Might I violate the expectation
of an experience
with the right amount of tension
keeping the rubber band taut
bearing in mind that
there must be trust enough
for productive struggle
risking vulnerability
even as a disciple unprepared
for the terribleness
of what is to come
imagine tapping inner power
to call creatures with ancient magic
unto myself
while tasting
the freewheeling thoughts
of birds

Today on Ethical ELA Stefani Boutelier invites teacher-poets to roll Metaphor Dice, originally created by Taylor Mali for composing poems with students.

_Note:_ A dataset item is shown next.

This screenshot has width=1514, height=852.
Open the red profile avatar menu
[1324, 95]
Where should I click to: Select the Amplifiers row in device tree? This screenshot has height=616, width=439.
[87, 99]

I’ve written a few poems based on Metaphor Dice:
Your Ego is a Feckless Maelstrom
Here’s where today’s roll landed me…
Wearer Beware
seel (as defined by Dictionary.com):
1. Falconry. to sew shut (the eyes of a falcon) during parts of its training.
2. Archaic.
Bias is a capricious gauntlet
a gloved hand
infinitely unwieldy
but nevertheless employed
in stitching closed the eyes
in beckoning talons
begging the question
of rapture in the raptor
of rupture in the captor
over eviscerating prey
which is to say
once worn with intent
to destroy
the capricious gauntlet of bias
may turn, of its own accord,
to reach instead
for one’s own throat
beware the taking up
and the throwing down

with thanks to Tammi Belko, who encouraged teacher-poets to write on the topic of cheese today at Ethical ELA: “Poets have been mysteriously silent on the subject of cheese” (G.K. Chesterton).

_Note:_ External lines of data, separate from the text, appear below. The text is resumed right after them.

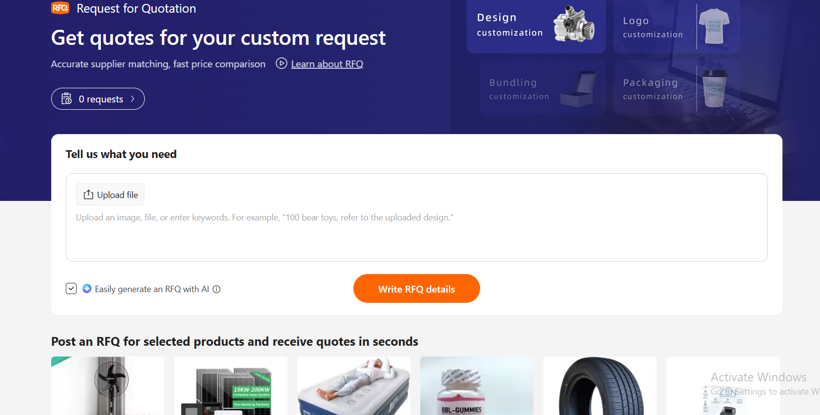Expand the 0 requests chevron arrow
This screenshot has width=820, height=415.
133,99
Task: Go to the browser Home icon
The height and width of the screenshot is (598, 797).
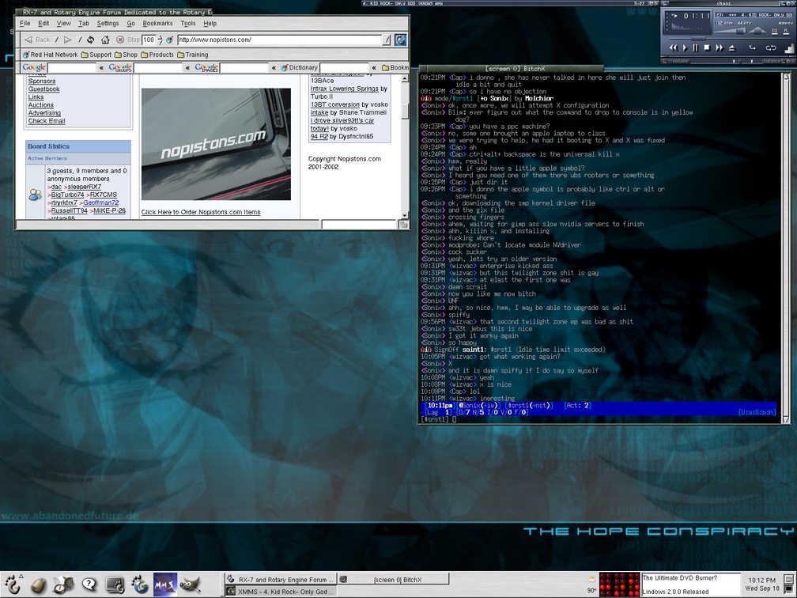Action: pos(105,40)
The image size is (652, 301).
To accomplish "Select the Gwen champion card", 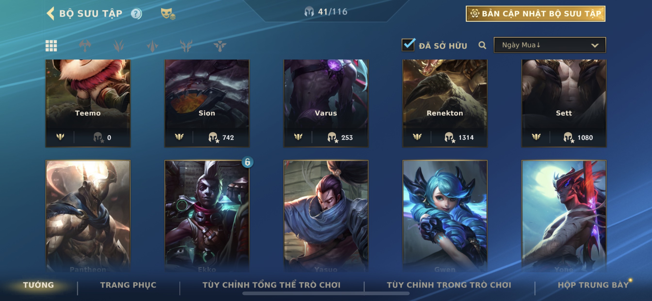I will point(445,216).
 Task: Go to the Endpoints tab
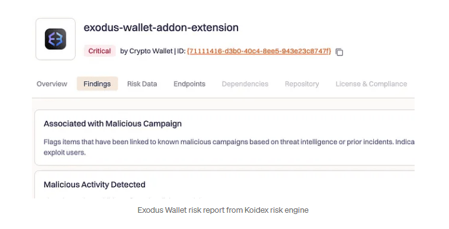pos(189,84)
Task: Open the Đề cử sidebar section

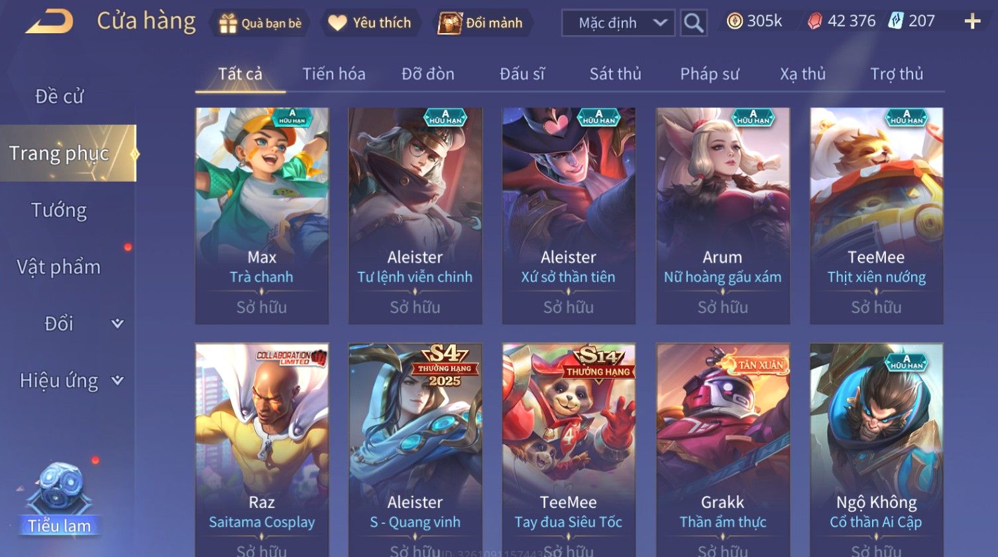Action: (x=59, y=96)
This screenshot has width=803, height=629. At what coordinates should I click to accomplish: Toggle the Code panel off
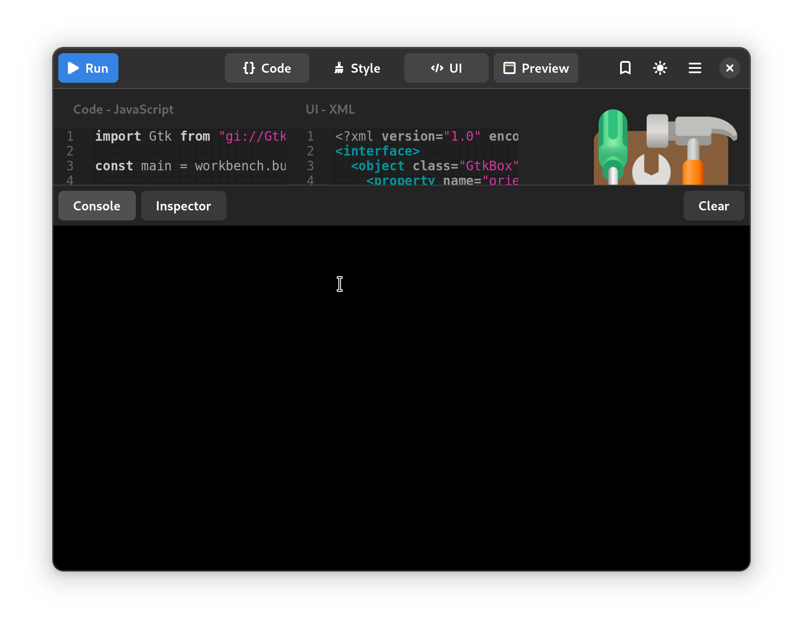(267, 68)
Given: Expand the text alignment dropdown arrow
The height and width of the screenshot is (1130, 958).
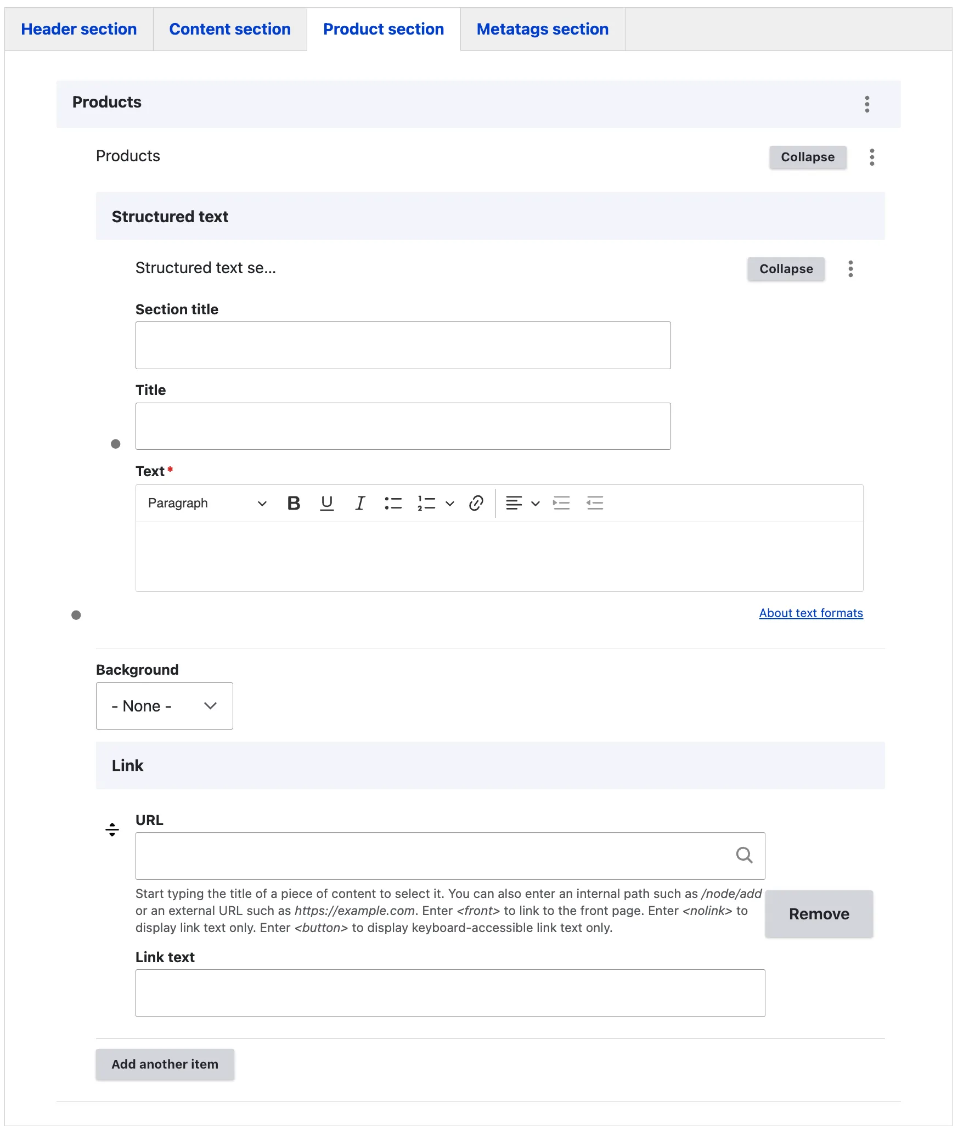Looking at the screenshot, I should (x=536, y=503).
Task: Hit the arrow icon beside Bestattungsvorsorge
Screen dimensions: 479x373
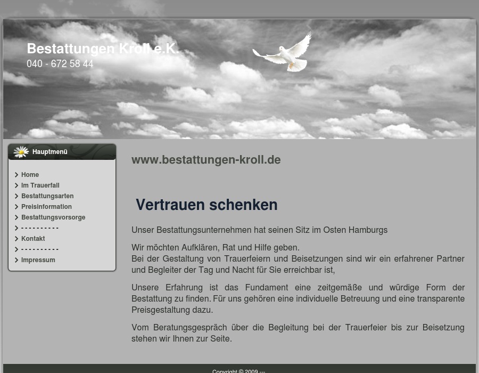Action: coord(16,217)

an extended haiku, of sorts
For Love of Grilled Cheese
Mama and Grannie
decide they want Chinese food
I don’t like the smell
they’re frowning at me
holding my nose in Kam Ling’s
ordering grilled cheese
—not on the menu
I’m confusing the waiter
Just take bread, I say,
two pieces, and put
a slice of cheese in between
and butter outside
fry it in a pan…
a loooong time later, it comes
miraculously
(was someone dispatched
to a nearby grocery
in great vexation?)
Not long afterward
Mama has a surgery
Grannie comes to stay
Daddy is working
and doesn’t cook, anyway
I ask for grilled cheese
Grannie makes the thing
in the toaster… No, I say,
that’s not how Grandma Ruby
makes my grilled cheeses
Grannie’s face goes Mr. Hyde
like on Bugs Bunny
she shouts—the house shakes—
I’M. NOT. YOUR. GRANDMA. RUBY!
Heaven help me please
I may not get grown
if grown-ups demolish me
for love of grilled cheese

Grilled Cheese Sandwich @ Thunder Bay Regional Hospital. istargazer. CC BY-NC-ND 2.0.
Note: I love Chinese food now.
And my Grannie. Mutual forgiveness and gratitude, for so many things.